Retype every line of the data below without any changes.

- _INFORMATION GIVEN_
-- Begin --
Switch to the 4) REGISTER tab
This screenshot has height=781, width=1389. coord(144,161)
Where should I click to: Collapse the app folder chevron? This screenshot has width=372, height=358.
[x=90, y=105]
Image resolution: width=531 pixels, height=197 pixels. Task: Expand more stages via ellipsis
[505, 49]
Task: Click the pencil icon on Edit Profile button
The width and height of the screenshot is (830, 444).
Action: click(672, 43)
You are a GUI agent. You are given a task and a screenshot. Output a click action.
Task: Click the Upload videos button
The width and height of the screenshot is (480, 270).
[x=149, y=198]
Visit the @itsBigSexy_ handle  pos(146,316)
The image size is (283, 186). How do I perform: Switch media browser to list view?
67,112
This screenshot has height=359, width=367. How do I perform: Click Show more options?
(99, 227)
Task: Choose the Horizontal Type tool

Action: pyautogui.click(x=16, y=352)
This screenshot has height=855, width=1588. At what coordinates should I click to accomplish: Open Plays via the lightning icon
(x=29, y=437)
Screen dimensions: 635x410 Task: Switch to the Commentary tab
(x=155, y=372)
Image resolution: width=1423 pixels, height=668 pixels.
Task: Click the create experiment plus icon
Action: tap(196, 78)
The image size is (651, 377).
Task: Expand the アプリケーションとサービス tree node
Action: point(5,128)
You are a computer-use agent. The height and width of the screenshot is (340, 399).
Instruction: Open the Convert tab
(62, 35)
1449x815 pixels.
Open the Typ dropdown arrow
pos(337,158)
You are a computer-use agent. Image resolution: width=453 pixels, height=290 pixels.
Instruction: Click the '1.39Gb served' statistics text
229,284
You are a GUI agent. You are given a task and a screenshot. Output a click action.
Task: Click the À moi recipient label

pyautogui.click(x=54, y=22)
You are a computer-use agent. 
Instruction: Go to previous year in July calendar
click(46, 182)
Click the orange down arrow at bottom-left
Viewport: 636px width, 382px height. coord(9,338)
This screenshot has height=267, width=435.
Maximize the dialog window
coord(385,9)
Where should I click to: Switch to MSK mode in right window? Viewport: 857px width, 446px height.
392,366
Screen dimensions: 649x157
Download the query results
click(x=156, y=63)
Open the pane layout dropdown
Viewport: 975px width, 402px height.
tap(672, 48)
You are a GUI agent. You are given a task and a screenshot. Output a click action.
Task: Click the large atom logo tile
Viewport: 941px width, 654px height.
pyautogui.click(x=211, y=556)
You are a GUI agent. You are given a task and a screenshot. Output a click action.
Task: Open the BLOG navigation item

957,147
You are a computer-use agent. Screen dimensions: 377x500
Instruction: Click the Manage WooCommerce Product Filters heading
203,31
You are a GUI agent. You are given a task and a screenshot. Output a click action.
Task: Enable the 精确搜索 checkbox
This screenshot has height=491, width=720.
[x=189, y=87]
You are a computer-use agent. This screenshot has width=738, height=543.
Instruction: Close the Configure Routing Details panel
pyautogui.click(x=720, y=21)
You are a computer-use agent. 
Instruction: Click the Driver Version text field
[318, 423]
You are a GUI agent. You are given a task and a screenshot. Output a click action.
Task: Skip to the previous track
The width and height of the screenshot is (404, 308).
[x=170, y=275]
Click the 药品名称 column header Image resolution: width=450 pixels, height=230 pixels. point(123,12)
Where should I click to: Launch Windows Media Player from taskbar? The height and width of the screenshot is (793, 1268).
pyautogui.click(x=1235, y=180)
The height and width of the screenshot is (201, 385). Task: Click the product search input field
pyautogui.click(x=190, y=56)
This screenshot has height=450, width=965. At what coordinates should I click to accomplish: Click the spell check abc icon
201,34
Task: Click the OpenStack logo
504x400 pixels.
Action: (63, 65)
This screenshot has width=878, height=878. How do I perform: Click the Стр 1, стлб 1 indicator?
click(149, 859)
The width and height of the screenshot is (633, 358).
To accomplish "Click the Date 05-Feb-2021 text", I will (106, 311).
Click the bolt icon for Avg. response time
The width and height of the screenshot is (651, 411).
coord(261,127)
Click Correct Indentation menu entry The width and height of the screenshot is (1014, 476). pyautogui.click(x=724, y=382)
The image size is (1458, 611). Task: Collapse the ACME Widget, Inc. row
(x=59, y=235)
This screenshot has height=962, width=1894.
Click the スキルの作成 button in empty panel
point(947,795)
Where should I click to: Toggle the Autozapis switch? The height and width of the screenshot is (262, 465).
-- End --
- _SOLUTION_
Switch to the 4) REGISTER tab
This screenshot has height=781, width=1389. coord(144,161)
Where should I click to: Collapse the app folder chevron? This screenshot has width=372, height=358.
[x=90, y=105]
Image resolution: width=531 pixels, height=197 pixels. Task: Expand more stages via ellipsis
[505, 49]
Task: Click the pencil icon on Edit Profile button
The width and height of the screenshot is (830, 444).
Action: click(672, 43)
You are a GUI agent. You are given a task and a screenshot. Output a click action.
Task: Click the Upload videos button
The width and height of the screenshot is (480, 270).
[x=149, y=198]
Visit the @itsBigSexy_ handle  pos(146,316)
The image size is (283, 186). How do I perform: Switch media browser to list view?
67,112
This screenshot has height=359, width=367. How do I perform: Click Show more options?
(99, 227)
Task: Choose the Horizontal Type tool

Action: pyautogui.click(x=16, y=352)
This screenshot has height=855, width=1588. At what coordinates should I click to accomplish: Open Plays via the lightning icon
(x=29, y=437)
Screen dimensions: 635x410 Task: Switch to the Commentary tab
(x=155, y=372)
Image resolution: width=1423 pixels, height=668 pixels.
Task: Click the create experiment plus icon
Action: tap(196, 78)
The image size is (651, 377).
Task: Expand the アプリケーションとサービス tree node
Action: point(5,128)
You are a computer-use agent. The height and width of the screenshot is (340, 399).
Instruction: Open the Convert tab
(62, 35)
1449x815 pixels.
Open the Typ dropdown arrow
pos(337,158)
You are a computer-use agent. Image resolution: width=453 pixels, height=290 pixels.
Instruction: Click the '1.39Gb served' statistics text
229,284
You are a GUI agent. You are given a task and a screenshot. Output a click action.
Task: Click the À moi recipient label

pyautogui.click(x=54, y=22)
You are a computer-use agent. 
Instruction: Go to previous year in July calendar
click(46, 182)
Click the orange down arrow at bottom-left
Viewport: 636px width, 382px height. coord(9,338)
This screenshot has height=267, width=435.
Maximize the dialog window
coord(385,9)
Where should I click to: Switch to MSK mode in right window? Viewport: 857px width, 446px height.
392,366
Screen dimensions: 649x157
Download the query results
click(x=156, y=63)
Open the pane layout dropdown
Viewport: 975px width, 402px height.
tap(672, 48)
You are a GUI agent. You are given a task and a screenshot. Output a click action.
Task: Click the large atom logo tile
Viewport: 941px width, 654px height.
pyautogui.click(x=211, y=556)
You are a GUI agent. You are given a task and a screenshot. Output a click action.
Task: Open the BLOG navigation item

957,147
You are a computer-use agent. Screen dimensions: 377x500
Instruction: Click the Manage WooCommerce Product Filters heading
203,31
You are a GUI agent. You are given a task and a screenshot. Output a click action.
Task: Enable the 精确搜索 checkbox
This screenshot has height=491, width=720.
[x=189, y=87]
You are a computer-use agent. This screenshot has width=738, height=543.
Instruction: Close the Configure Routing Details panel
pyautogui.click(x=720, y=21)
You are a computer-use agent. 
Instruction: Click the Driver Version text field
[318, 423]
You are a GUI agent. You are given a task and a screenshot. Output a click action.
Task: Skip to the previous track
The width and height of the screenshot is (404, 308).
[x=170, y=275]
Click the 药品名称 column header Image resolution: width=450 pixels, height=230 pixels. point(123,12)
Where should I click to: Launch Windows Media Player from taskbar? The height and width of the screenshot is (793, 1268).
pyautogui.click(x=1235, y=180)
The height and width of the screenshot is (201, 385). Task: Click the product search input field
pyautogui.click(x=190, y=56)
This screenshot has height=450, width=965. At what coordinates should I click to accomplish: Click the spell check abc icon
201,34
Task: Click the OpenStack logo
504x400 pixels.
Action: (63, 65)
This screenshot has width=878, height=878. How do I perform: Click the Стр 1, стлб 1 indicator?
click(149, 859)
The width and height of the screenshot is (633, 358).
To accomplish "Click the Date 05-Feb-2021 text", I will (106, 311).
Click the bolt icon for Avg. response time
The width and height of the screenshot is (651, 411).
coord(261,127)
Click Correct Indentation menu entry The width and height of the screenshot is (1014, 476). pyautogui.click(x=724, y=382)
The image size is (1458, 611). Task: Collapse the ACME Widget, Inc. row
(x=59, y=235)
This screenshot has height=962, width=1894.
Click the スキルの作成 button in empty panel
point(947,795)
Where should I click to: Toggle the Autozapis switch? The height and width of the screenshot is (262, 465).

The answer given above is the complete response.